A new report out by ABI Research pegs Google's Android platform as the tipping point that will cause smartphones to become mainstream devices and not just gadgets for geeks and business users.As evidenced by The NPD Group's research, three of the five top-selling phones in the U.S. are "smartphones." They include the Apple iPhone, and the BlackBerry Curve and Pearl. Even so, smartphones have only captured about 14% marketshare of all mobile phones sold worldwide.

What's preventing smartphones from being more popular than they already are? Cost? Size? Complexity? Overkill? For many, probably all of the above.

Another roadblock, however, is the wireless network operators themselves.
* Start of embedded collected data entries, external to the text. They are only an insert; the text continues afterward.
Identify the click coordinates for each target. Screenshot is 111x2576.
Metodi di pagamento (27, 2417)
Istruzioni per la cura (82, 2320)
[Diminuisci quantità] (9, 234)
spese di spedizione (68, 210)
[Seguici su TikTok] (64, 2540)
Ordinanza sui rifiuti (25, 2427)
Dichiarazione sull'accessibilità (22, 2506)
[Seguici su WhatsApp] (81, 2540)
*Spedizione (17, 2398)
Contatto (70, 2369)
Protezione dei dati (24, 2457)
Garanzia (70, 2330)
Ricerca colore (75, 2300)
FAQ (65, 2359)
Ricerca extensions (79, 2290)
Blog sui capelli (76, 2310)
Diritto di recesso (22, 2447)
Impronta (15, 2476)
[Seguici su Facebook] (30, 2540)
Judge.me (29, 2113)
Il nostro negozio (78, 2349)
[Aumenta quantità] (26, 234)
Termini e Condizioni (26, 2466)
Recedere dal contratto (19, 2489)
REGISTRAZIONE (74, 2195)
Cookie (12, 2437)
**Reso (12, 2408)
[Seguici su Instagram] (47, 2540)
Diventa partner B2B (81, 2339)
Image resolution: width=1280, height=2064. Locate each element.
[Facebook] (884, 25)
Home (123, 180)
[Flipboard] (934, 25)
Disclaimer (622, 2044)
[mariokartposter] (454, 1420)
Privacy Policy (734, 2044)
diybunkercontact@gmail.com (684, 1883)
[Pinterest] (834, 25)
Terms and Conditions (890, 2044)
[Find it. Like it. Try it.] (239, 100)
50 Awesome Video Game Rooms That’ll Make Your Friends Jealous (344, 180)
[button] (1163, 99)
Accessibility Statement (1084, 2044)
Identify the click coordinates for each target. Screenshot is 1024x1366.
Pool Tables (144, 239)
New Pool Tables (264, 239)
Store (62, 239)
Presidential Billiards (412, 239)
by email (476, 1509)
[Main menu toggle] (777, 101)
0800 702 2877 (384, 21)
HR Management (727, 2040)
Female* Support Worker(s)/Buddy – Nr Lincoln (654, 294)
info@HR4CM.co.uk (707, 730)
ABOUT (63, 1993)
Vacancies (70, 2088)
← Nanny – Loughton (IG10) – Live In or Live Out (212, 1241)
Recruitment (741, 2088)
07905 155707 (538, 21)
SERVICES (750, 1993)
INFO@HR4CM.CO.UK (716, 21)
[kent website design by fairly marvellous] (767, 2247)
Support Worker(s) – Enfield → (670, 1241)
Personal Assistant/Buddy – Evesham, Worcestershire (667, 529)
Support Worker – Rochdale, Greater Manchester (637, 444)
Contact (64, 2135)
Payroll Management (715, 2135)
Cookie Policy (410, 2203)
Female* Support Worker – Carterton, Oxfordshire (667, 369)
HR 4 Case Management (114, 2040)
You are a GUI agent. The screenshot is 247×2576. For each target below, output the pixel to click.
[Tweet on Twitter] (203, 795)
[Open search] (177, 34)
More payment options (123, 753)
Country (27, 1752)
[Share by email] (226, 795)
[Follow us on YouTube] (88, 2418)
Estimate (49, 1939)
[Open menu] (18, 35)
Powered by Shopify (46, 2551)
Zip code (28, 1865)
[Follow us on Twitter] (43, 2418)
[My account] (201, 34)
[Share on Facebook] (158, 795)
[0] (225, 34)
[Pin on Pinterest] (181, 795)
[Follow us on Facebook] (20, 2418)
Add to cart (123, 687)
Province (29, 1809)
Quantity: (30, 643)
ABI says, "The challenge is to convince operators that having more phones in their lineups and more subscribers using those phones based on standardized operating systems is good for them. Standardization delivers easier manageability at the technical level and greater ease in marketing services to all their subscribers."

I don't think the operators need much convincing. Based on the success of the Apple iPhone, they already are beginning to realize that powerful mobile platforms paired with high-speed wireless data is the way to go.

Kevin Burden, director for ABI Research, said, "If Android is to become the ubiquitous mobile phone platform that Google and the Open Handset Alliance hope it will be, it will be because operators and handset OEMs recognize the value to their own business models of using standard platforms, not because wireless subscribers clamor for feature-rich phones, much less an Android-based phone."

Burden may not think so, but consumers need to have their eyes opened as well. I think about my parents and siblings. None of them use smartphones, but they always are impressed with the capabilities of the various smartphones that I've demonstrated over the years. Why haven't they chosen to upgrade to a smartphone? They're not interested in the features of smartphones, don't have a use for them, or just don't want to spend the money. A real change needs to occur here if they -- and millions of other users -- are to be convinced to adopt any smartphone platform, let alone Android.

ABI goes on to say that even in the future, "users won't always be aware of what they're buying: they will buy simply because they're in the market for a phone, not specifically a smartphone." The burden, then, will be for the employees at wireless retail stores to effectively demonstrate to consumers the power of smartphones (compared with standard feature phones) if they are to adopt devices using Android, Apple OS, Windows Mobile, BlackBerry OS or Symbian.